A key limitation of our study is that a substantial amount of data was missing for some survey questions, as there was no requirement for respondents to answer all questions. It should also be noted that a substantial proportion of invited patients/caregivers (58%) declined to participate in the survey and therefore the sample size was only 63 respondents. However, these 63 patients represent a large proportion (approximately 29.0%) of the 220 patients with haemophilia A in Slovenia identified by the Annual Global Survey 2019 from the WFH [17]. Further, 52 respondents had severe or moderate haemophilia and thus represented approximately 47% of Slovenian haemophilia patients who have severe or moderate disease and who therefore require treatment.
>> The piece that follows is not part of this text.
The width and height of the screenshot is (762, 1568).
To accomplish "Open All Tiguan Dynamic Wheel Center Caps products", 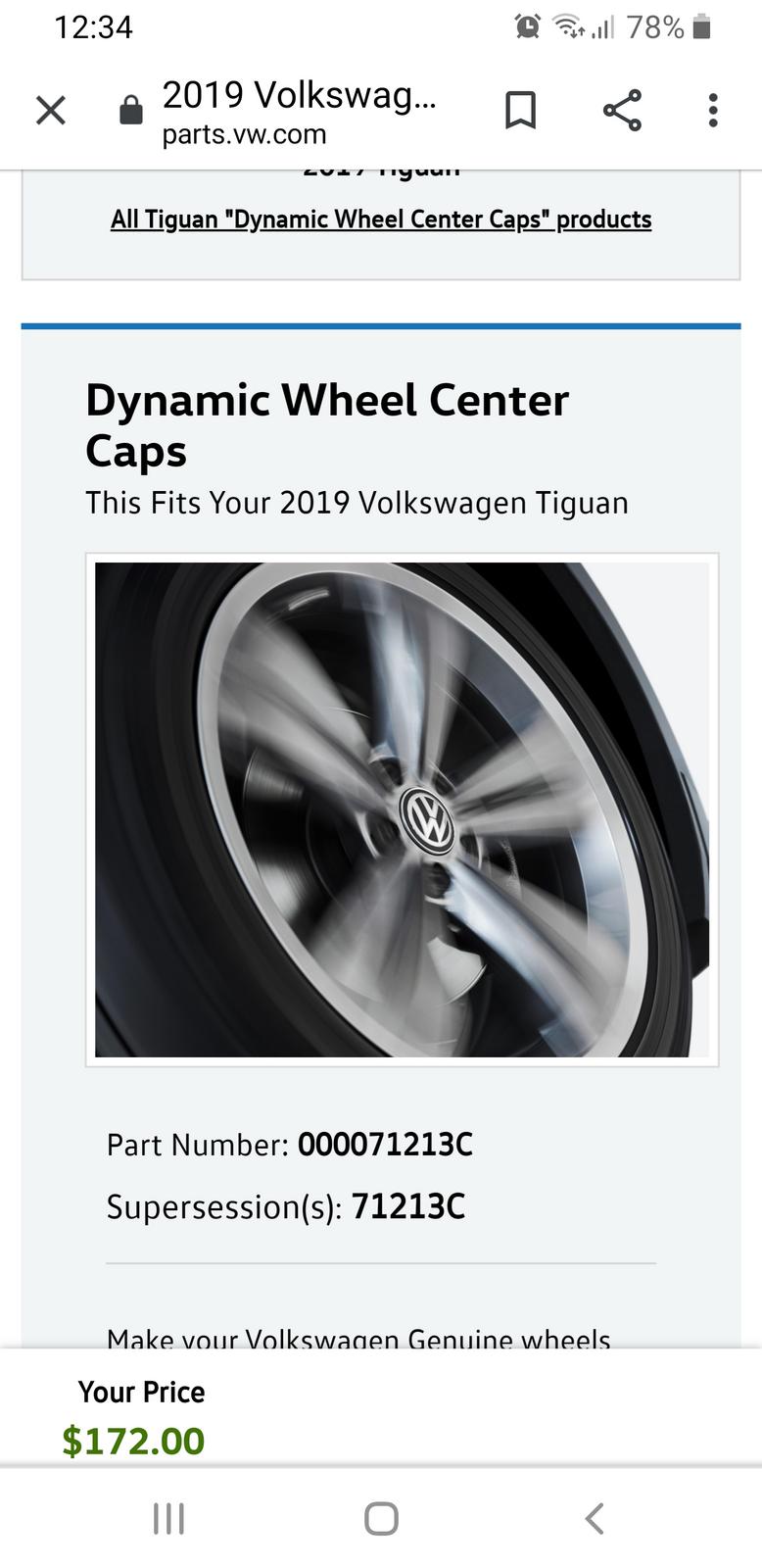I will [381, 219].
Another limitation of the study is the heterogeneous patient population (patients with both severe and non-severe haemophilia were included, and older patients outnumbered younger adults and adolescents). Together, these factors limit the generalizability of our findings, necessitate caution when interpreting the study data, and preclude proper statistical analysis of causality.

Conclusion

This survey provides further insight into patient perspectives regarding treatment satisfaction and limitations in haemophilia A, with a focus on product storage conditions. Dosing frequency, shelf-life and administration method were reported to be the most important FVIII product characteristics for patients, and many felt restricted in their daily activities (particularly travel) due to the perceived need to store FVIII products at ≤25 °C. As product storage conditions may affect overall treatment satisfaction, ongoing patient education about the correct storage of FVIII products could ultimately play a crucial role in improving compliance and overall health.